I believe blogging or at least writing things down is good for me, so here I am back at it.
Today I am just going to write about what happened this morning, which kind of follows on from my last blog post all the way back in August.
My 11 year old daughter Lilly was ‘helping’ me get Owen into his Snappi chair ready for his school bus. Helping being holding onto his straps as I lift him in so he don’t sit on them (Owen likes to push out, arch his back to be a little naughty when getting in his chair so losing the straps can mean lifting him in and out again to re position him) She likes to do this, I don’t ask her she just comes over and helps if Owen is being particularly ‘cheeky’ that morning.
Seriously can not wait for the hoists to be fitted (building work currently in progress) this struggle is real.
After Owen was in his chair Lilly turned to me and said “When is Owen getting his proper Wheelchair?” “Soon” I said, explaining we were just awaiting an appointment to be sent through after our referral. “Why?” I asked. She replied “Just because when Owen is in his proper Wheelchair, people will understand he is Disabled and they will be kinder to us”
We currently have a Snappi special needs buggy and despite it being classed as a wheelchair it often gets mistaken for a standard buggy, this can cause lots of ‘miscommunication’ let’s say.
“At least we will be able to get on a bus easier” Lilly added. Their has been many times when we couldn’t get on a bus as baby prams were in the wheelchair spot, or times another wheelchair user was ahead of us in the bus que (which there is nothing you can do about that) other times we were ahead of another wheelchair in the que – this caused a bit of a stir as the wheelchair user insisted I should fold down my buggy so she could get on (I obviously can’t) I politely asked the bus driver if we could simply both get on as there was plenty of room on this particular bus, luckily he agreed and the other wheelchair user was ok with this. Another time we were already on the bus and another wheelchair user wanted to board but the bus driver wouldn’t let them on despite me again asking. Which lots of harsh whispers tones from behind me from the other passengers I explained to the other wheelchair user and the bus driver my son had Cerebral Palsy and was not in a regular pushchair, we couldn’t get off as we would be stranded. I then turned and explained to a bus load of people. Humiliating and uncomfortable. All this witnessed by Lilly.
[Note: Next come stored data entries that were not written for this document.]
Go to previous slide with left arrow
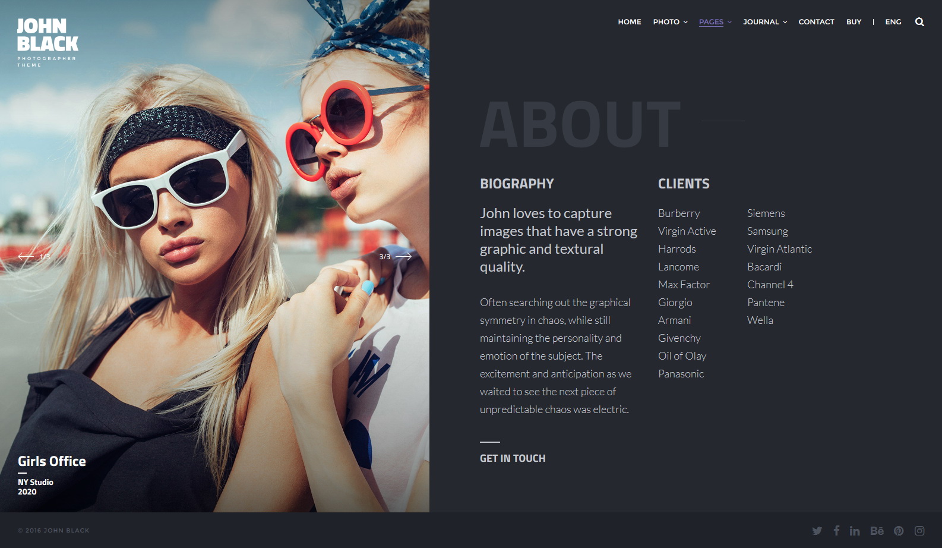This screenshot has height=548, width=942. point(26,256)
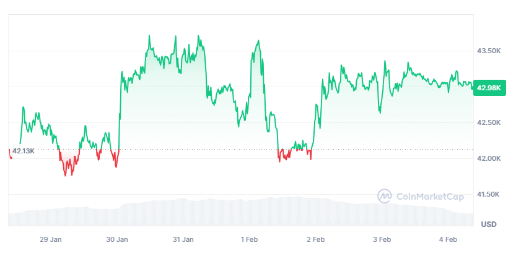Click the 42.00K price axis label
The width and height of the screenshot is (516, 256).
point(490,159)
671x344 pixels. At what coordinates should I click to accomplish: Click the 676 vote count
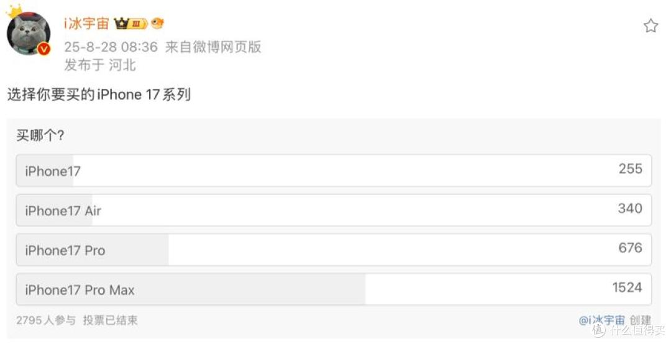pos(631,247)
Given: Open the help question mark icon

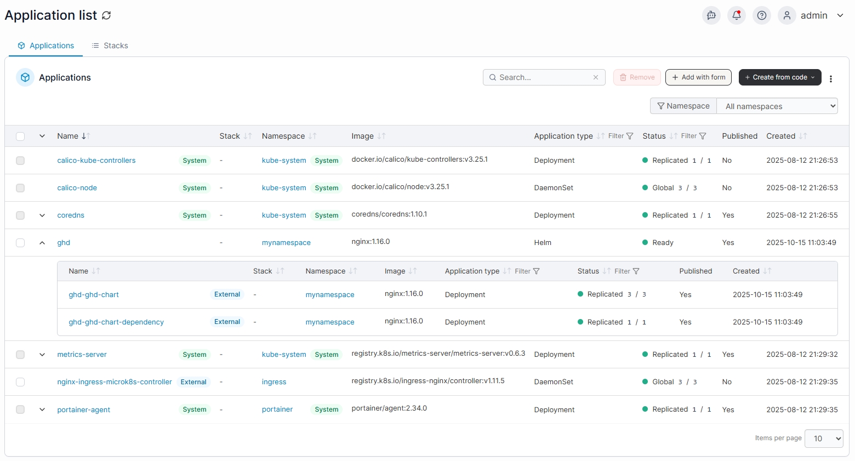Looking at the screenshot, I should tap(762, 15).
We had a similar chat, when she got upset when parents in a waiting area at one of our clubs were in her words “Rude to us”… “They never give us room and then they just stare at us when Owen gets upset or makes a noise” I asked her how this made her feel ” She said “annoyed” and “Sorry for Owen to be treated this way”.
I asked Lilly do you feel embarrassed when I turn warrior mum and have to get cross at times or sometimes simply have to explain.
No I get cross too!!!! Then I feel upset for Owen. I wish everyone would just see him as Owen. He is disabled and he can not help this. I wish everyone would just see him as a cheeky little boy who just is in a wheelchair.
Trouble is Lilly truly believes that when Owen is in his ‘proper’ wheelchair, people will understand, the awkwardness will end, the stares will stop and everyone will just be kind to us. Unfortunately I am not sure this will happen. How do I explain this to my kind, empathic, quirky, overly chatty 11 year old? I wish their were more Lilly’s in the world.